- [Exercise prompt]: All lines of the entries with "arrow" in them must be listed.
□ □ □
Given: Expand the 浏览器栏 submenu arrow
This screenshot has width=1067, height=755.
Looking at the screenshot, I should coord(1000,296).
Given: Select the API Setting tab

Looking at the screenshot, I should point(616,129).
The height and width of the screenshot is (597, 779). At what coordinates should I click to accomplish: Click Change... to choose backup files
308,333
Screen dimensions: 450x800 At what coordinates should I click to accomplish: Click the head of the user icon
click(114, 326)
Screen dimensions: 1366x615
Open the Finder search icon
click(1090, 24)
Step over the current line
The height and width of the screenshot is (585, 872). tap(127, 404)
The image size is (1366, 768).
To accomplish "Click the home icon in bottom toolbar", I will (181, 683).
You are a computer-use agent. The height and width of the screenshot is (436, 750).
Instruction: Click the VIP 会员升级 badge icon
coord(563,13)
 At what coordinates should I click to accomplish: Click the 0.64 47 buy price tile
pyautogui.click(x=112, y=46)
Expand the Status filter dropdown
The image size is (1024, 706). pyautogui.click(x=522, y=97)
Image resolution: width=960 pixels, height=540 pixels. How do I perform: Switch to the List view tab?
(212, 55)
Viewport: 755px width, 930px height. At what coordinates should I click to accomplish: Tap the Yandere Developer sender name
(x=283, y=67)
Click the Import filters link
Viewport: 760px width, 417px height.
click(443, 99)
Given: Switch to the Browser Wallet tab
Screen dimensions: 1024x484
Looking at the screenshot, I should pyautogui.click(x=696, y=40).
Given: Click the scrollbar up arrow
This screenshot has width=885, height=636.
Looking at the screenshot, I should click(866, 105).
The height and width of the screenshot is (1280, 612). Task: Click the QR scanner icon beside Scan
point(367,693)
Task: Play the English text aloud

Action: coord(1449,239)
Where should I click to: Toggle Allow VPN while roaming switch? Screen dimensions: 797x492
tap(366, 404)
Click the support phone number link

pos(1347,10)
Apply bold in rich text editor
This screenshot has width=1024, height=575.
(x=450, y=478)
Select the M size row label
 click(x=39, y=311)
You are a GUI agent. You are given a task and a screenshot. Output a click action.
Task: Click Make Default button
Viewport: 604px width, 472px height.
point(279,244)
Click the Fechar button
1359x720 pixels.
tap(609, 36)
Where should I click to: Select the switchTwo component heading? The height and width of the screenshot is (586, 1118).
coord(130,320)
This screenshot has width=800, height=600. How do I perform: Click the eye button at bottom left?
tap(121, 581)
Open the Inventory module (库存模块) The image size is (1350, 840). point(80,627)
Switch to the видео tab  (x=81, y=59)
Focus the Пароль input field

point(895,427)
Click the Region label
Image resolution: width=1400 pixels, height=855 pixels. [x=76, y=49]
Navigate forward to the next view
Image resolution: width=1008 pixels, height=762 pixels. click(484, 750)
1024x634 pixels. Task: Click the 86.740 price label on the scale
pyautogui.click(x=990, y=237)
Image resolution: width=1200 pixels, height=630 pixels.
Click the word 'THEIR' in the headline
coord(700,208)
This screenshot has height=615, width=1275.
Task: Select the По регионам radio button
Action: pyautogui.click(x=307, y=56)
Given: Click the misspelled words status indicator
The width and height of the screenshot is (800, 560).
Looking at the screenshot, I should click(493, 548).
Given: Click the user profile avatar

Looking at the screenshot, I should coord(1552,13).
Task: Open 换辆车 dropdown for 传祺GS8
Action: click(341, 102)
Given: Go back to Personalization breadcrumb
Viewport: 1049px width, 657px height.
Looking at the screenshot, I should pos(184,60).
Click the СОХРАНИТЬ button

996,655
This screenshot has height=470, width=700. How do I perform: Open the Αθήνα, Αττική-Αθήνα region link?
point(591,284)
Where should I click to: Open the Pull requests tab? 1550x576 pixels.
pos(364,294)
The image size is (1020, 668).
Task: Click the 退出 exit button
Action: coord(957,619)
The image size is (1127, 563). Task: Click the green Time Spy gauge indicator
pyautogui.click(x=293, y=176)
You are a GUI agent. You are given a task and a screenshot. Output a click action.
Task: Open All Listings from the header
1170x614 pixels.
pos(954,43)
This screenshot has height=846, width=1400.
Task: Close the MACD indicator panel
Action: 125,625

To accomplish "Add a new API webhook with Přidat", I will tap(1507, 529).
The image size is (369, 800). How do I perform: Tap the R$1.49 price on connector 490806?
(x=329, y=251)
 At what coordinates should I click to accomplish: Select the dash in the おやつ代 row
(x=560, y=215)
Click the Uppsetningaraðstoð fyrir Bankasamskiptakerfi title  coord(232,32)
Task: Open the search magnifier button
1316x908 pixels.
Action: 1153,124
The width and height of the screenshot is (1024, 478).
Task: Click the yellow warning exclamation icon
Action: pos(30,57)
□ □ □
- [Result]:
Given: Expand the 浏览器栏 submenu arrow
Given: Click the scrollbar up arrow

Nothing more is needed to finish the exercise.